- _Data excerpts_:
══════
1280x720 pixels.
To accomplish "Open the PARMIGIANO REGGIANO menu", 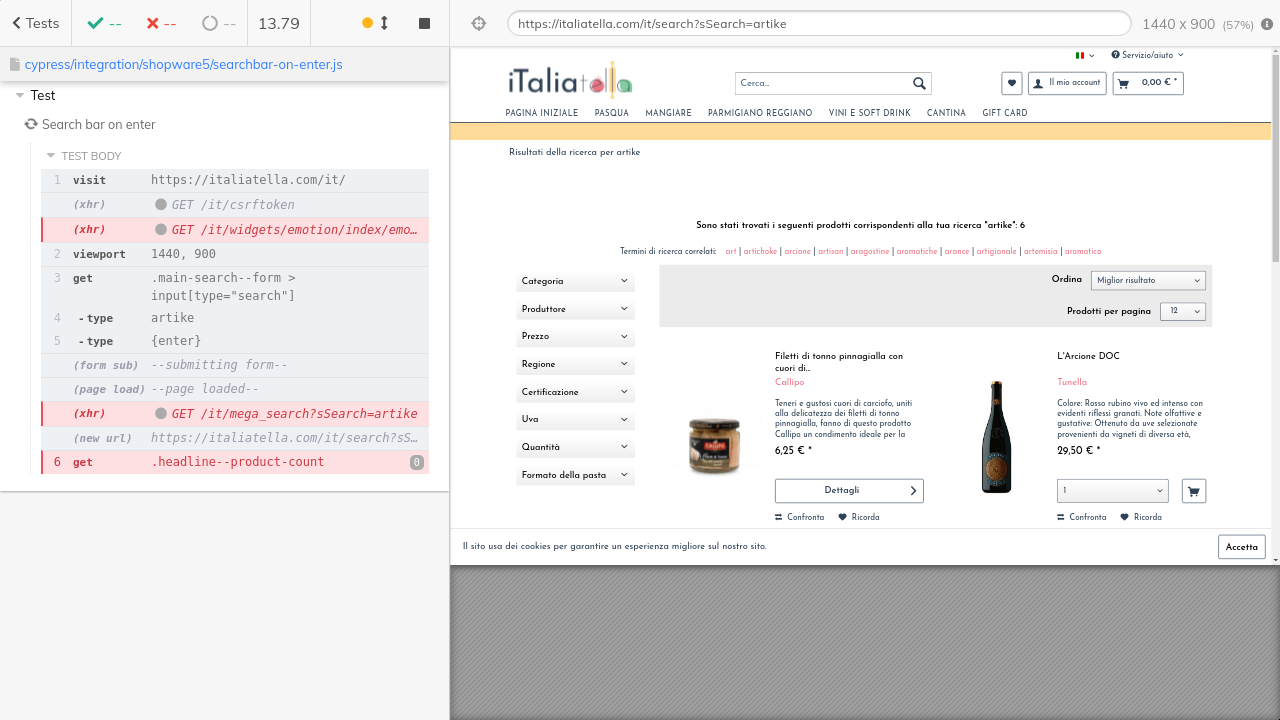I will coord(760,114).
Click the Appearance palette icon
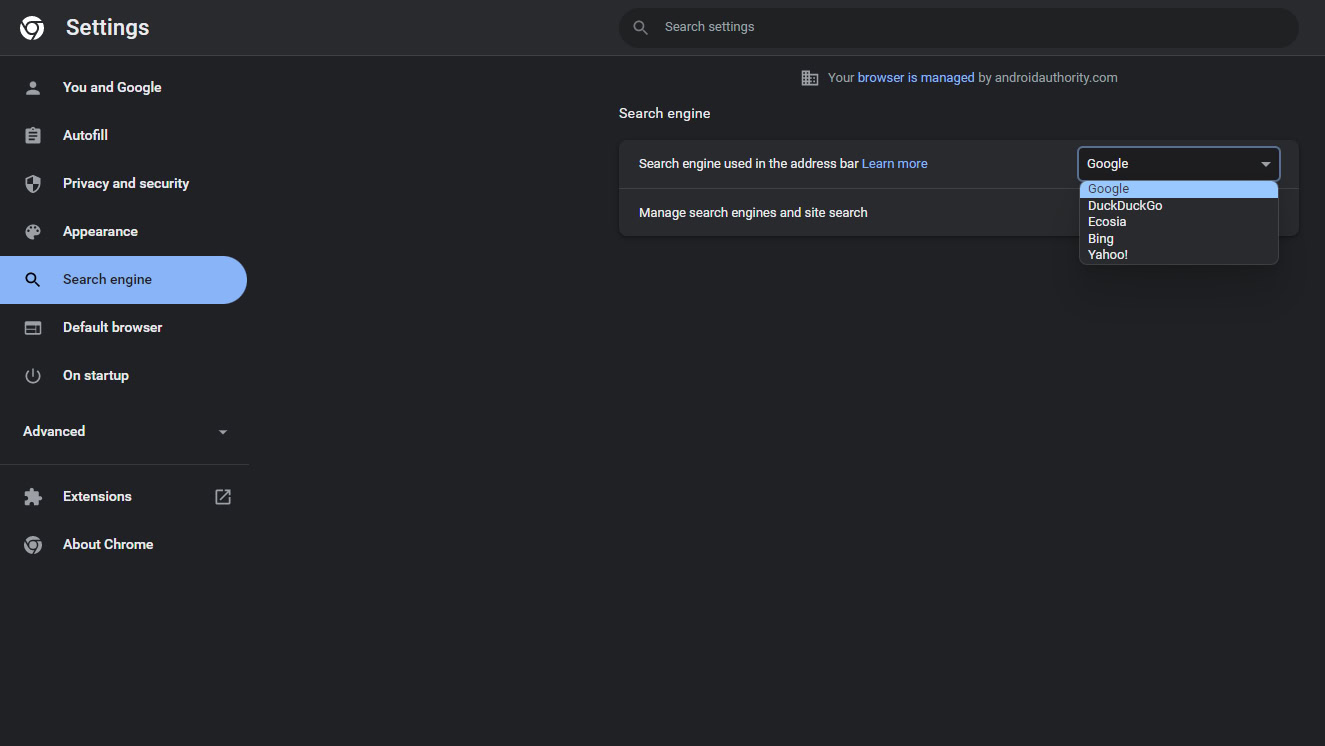Image resolution: width=1325 pixels, height=746 pixels. click(x=33, y=232)
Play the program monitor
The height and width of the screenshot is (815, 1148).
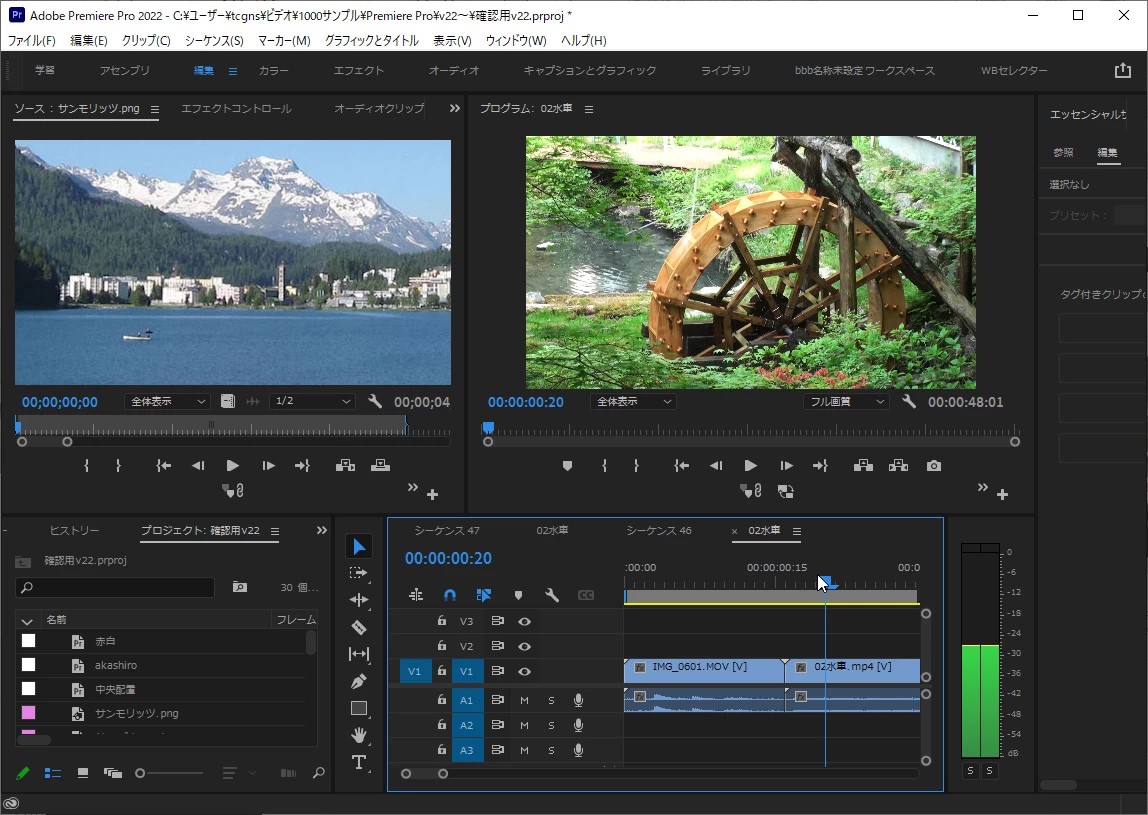750,466
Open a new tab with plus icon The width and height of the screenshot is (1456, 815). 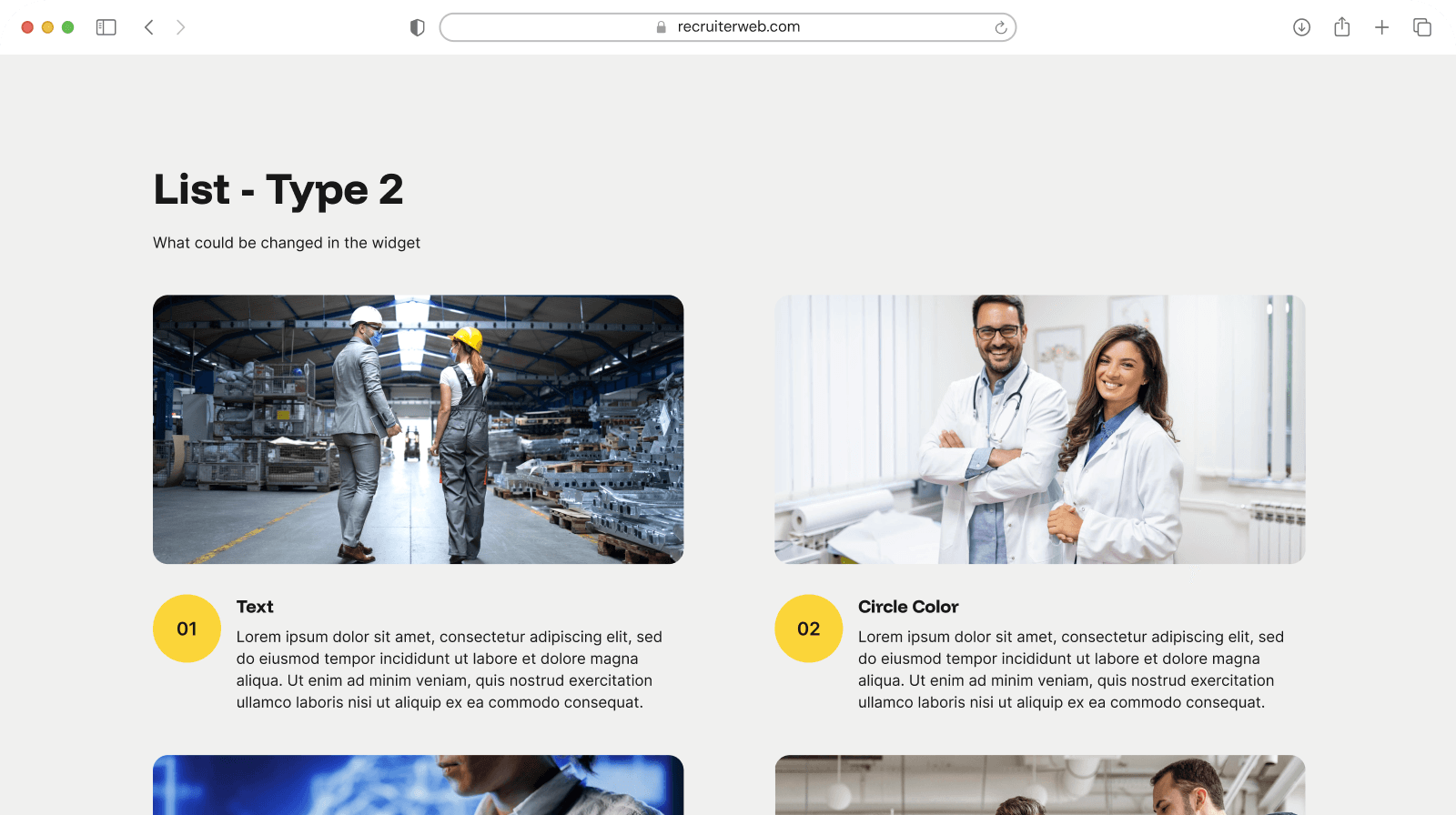(x=1381, y=27)
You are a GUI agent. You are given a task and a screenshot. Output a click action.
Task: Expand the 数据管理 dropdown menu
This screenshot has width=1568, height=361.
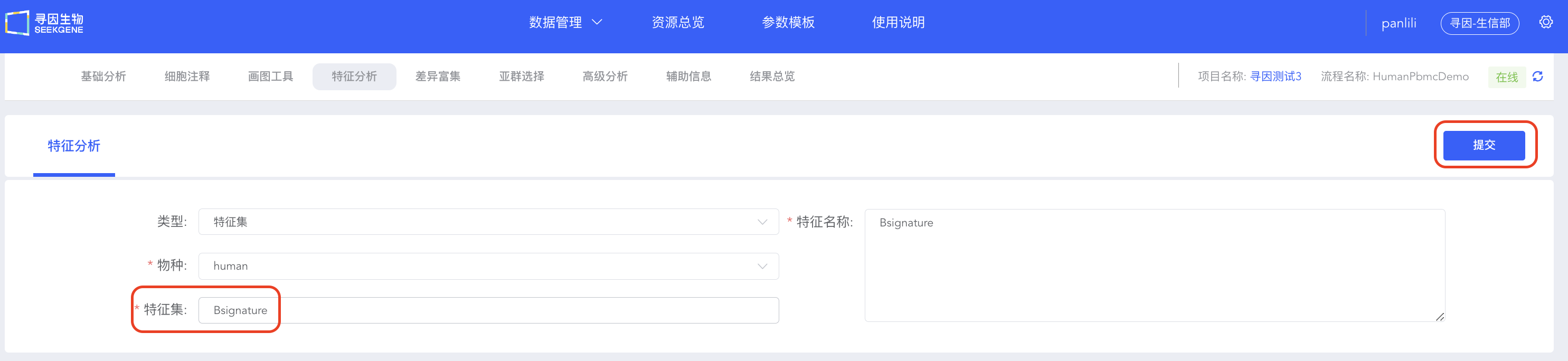click(x=565, y=23)
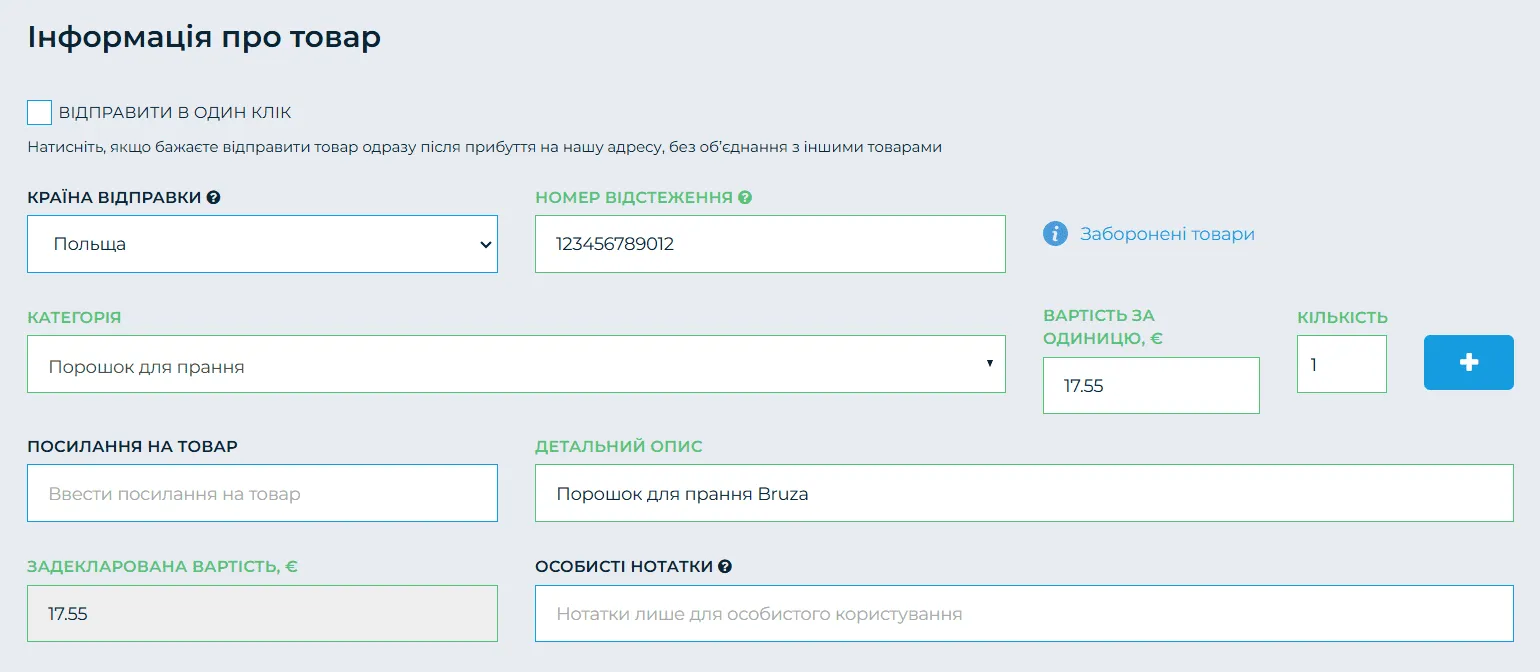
══════
- _Task statement_: Write out exactly the lines from the line holding "Task: Expand the 数据管理 dropdown menu" through the last line of the records above, inclusive, and nothing more. Leave out the pictures.

- _Answer section_:
Task: Expand the 数据管理 dropdown menu
This screenshot has width=1568, height=361.
click(x=565, y=23)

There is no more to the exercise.